In the five and a half years I’ve been publishing this blog, I’ve never had a guest post. Today’s post breaks that tradition. (This is NOT a change in policy; please don’t submit guest posts)
Good friend and colleague Peter Rousmaniere is one of the most thoughtful and interested observers of all things related to workers comp; his work appears in many other publications including Risk and Insurance. Peter and I were discussing the issue of the federal government’s role in work comp, he mentioned the history of federal involvement in occupational disease, and was kind enough to agree to write up his thoughts on the issue. I don’t necessarily agree with Peter’s perspective, but his views are well worth consideration.
Here’s Peter’s view.
There is talk about the threat of complete federalization of the workers compensation system without any evidence that the Administration and Congress is giving the idea any thought. However I envision a scenario for a serious effort in the next few years to take over coverage of work-related diseases. I have four points to make.

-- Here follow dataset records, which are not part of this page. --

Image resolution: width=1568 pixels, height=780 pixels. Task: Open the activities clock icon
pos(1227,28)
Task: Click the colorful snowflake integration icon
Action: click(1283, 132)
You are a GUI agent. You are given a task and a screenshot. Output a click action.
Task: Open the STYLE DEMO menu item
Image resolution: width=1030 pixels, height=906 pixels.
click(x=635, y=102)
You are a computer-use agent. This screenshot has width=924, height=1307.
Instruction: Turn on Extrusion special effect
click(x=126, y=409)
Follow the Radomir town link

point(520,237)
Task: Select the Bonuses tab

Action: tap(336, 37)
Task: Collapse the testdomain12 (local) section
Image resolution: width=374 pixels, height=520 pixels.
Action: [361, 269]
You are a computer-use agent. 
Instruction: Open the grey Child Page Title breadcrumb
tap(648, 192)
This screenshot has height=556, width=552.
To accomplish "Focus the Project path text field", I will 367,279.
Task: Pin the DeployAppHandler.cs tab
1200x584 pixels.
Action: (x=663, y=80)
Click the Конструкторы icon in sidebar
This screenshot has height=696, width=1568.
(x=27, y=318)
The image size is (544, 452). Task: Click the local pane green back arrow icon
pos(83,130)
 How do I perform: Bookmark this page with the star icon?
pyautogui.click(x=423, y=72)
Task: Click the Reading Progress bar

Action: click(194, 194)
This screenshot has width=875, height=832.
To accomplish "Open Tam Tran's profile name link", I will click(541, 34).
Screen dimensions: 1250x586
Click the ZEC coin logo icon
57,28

First, there is a very apt precedent of a federal takeover of about ten years ago. Thousands of nuclear weapon workers employed from the 1940s through the 1970s at private companies contracted by the federal government filed disease claims in state systems. Hardly any were accepted, an indication less of the merits of the claims than of the torturous, glacial pace of disease claims in virtually all state workers compensation systems.
After decades of inaction at the state level, Congress in 2001, in a bipartisan way, and with tacit concurrence by the states, said that the federal government was assuming the task of managing these claims. Thus emerged the Energy Employee Occupational Illness Compensation Program. The Department of Labor has spent several billions of federal tax dollars paying disease claims that were not paid through the workers compensation system.
Second, there is some interesting evidence that most occupational diseases do not enter into the state workers compensation systems. These ill workers go without the protections provided by these systems. The Massachusetts Department of Public Health studied asbestosis-related hospitalizations between 1996 and 2000 and found that among 3,344 hospitalizations, only 15 were paid for by workers compensation insurers.
Using epidemiological methods, and after analyzing state records of disease claims, other researchers estimated that the large majority of disease claims were missed. They went on to estimate that the annual national medical spend outside the workers compensation system for occupational diseases is between $8 and $23 billion.
Third, if the Democrats maintain their control of Congress in November, they are very likely to return to massaging the issue of OSHA undercounts. Congress could well extend its scope to investigate any kind of systemic barrier to protection of workers from the incidence and effects of occupational injury and disease. Congress will have not problem filling a conference room with claimant bar attorneys and medical reseachers.
Fourth, threats of federal takeover actually work. At the time the Nixon Administration created OSHA, it also launched a National Commission on State Workmen’s Compensation Laws. The commission’s report of 1972 is credited with embarrassing and prodding many states to modernize their workers’ compensation systems.